Evolutionary age of repetitive element subfamilies and sensitivity of DNA methylation to airborne pollutants

BACKGROUND: Repetitive elements take up >40% of the human genome and can change distribution through transposition, thus generating subfamilies. Repetitive element DNA methylation has associated with several diseases and environmental exposures, including exposure to airborne pollutants. No systematic analysis has yet been conducted to examine the effects of exposures across different repetitive element subfamilies. The purpose of the study is to evaluate sensitivity of DNA methylation in differentially‒evolved LINE, Alu, and HERV subfamilies to different types of airborne pollutants. METHODS: We sampled a total of 120 male participants from three studies (20 high-, 20 low-exposure in each study) of steel workers exposed to metal-rich particulate matter (measured as PM(10)) (Study 1); gas-station attendants exposed to air benzene (Study 2); and truck drivers exposed to traffic-derived elemental carbon (Study 3). We measured methylation by bisulfite-PCR-pyrosequencing in 10 differentially‒evolved repetitive element subfamilies.

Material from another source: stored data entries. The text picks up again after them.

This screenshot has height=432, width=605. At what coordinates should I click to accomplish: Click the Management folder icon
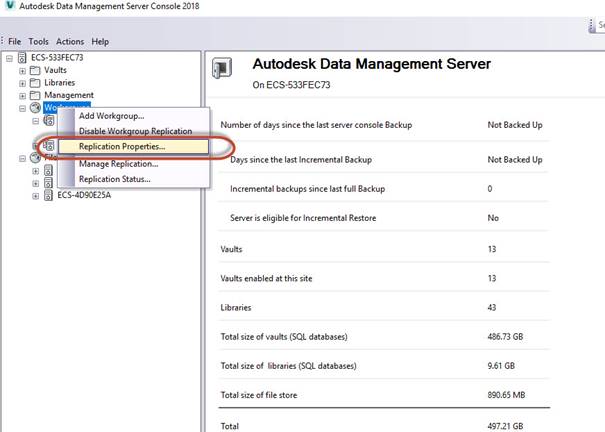point(35,96)
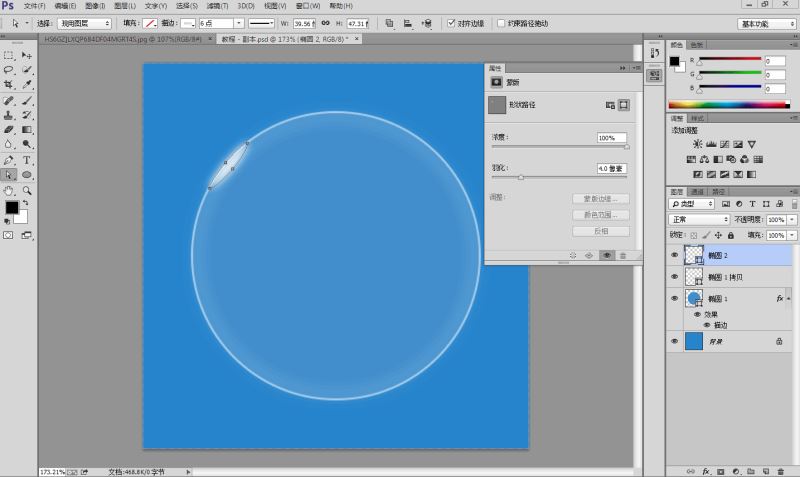Toggle visibility of 背景 layer
Screen dimensions: 800x477
pos(674,341)
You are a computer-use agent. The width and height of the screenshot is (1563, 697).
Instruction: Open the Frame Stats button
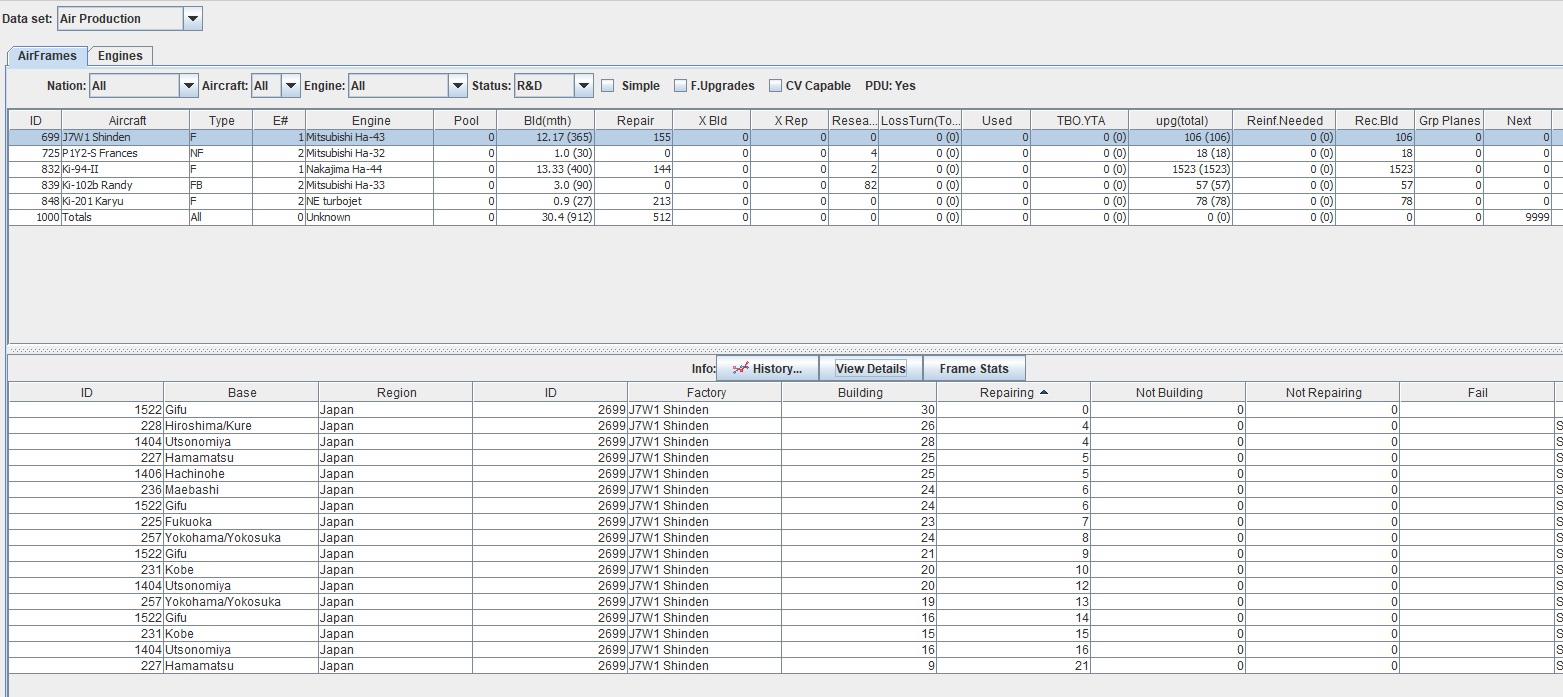(x=974, y=368)
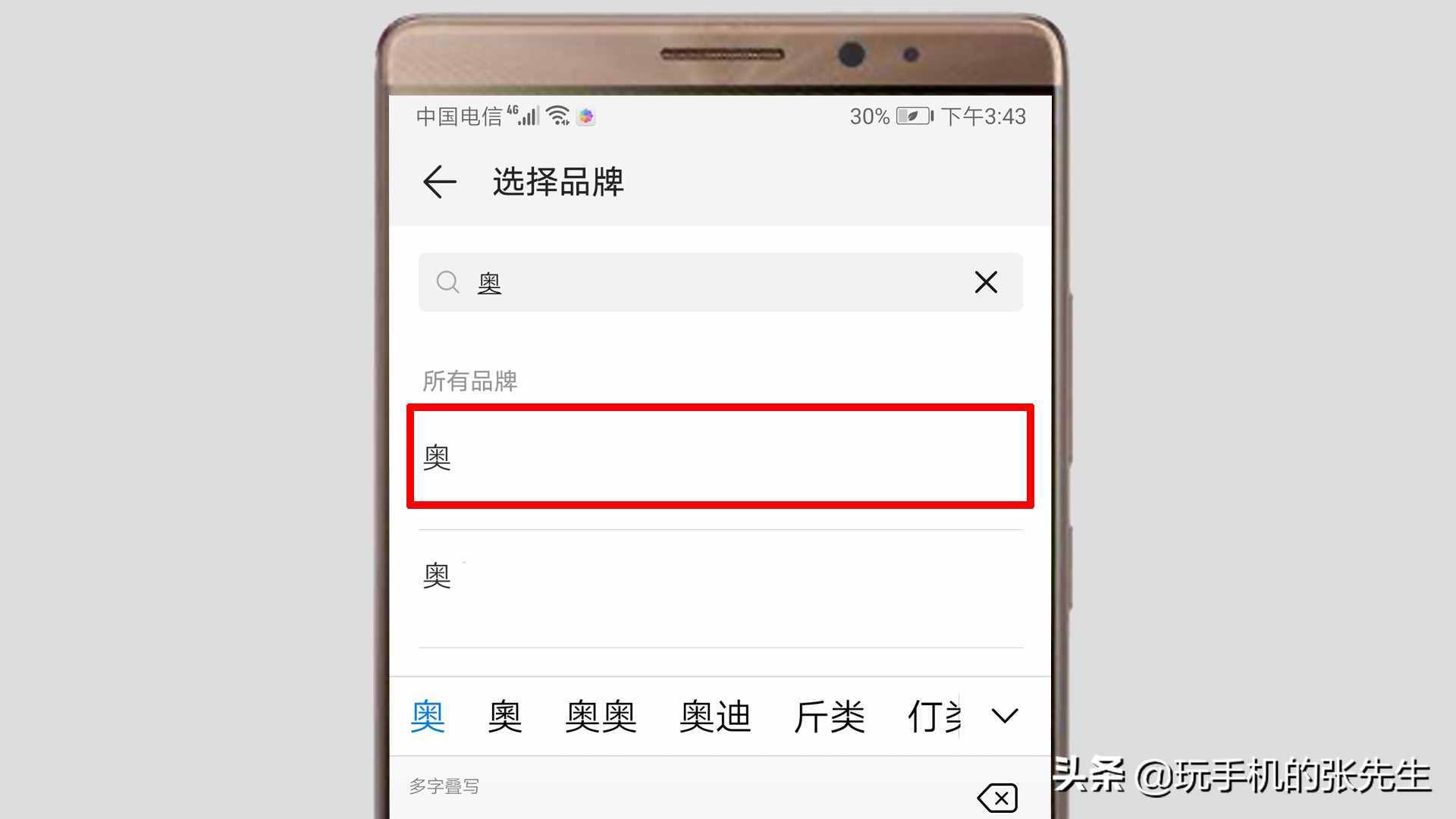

RESULTS: High-exposure groups exhibited subfamily-specific methylation differences compared to low-exposure groups: L1PA2 showed lower DNA methylation in steel workers (P=0.04) and gas station attendants (P=0.03); L1Ta showed lower DNA methylation in steel workers (P=0.02); AluYb8 showed higher DNA methylation in truck drivers (P=0.05). Within each study, dose–response analyses showed subfamily-specific correlations of methylation with exposure levels. Interaction models showed that the effects of the exposures on DNA methylation were dependent on the subfamily evolutionary age, with stronger effects on older LINEs from PM(10) (p‒interaction=0.003) and benzene (p‒interaction=0.04), and on younger Alus from PM(10) (p-interaction=0.02). CONCLUSIONS: The evolutionary age of repetitive element subfamilies determines differential susceptibility of DNA methylation to airborne pollutants.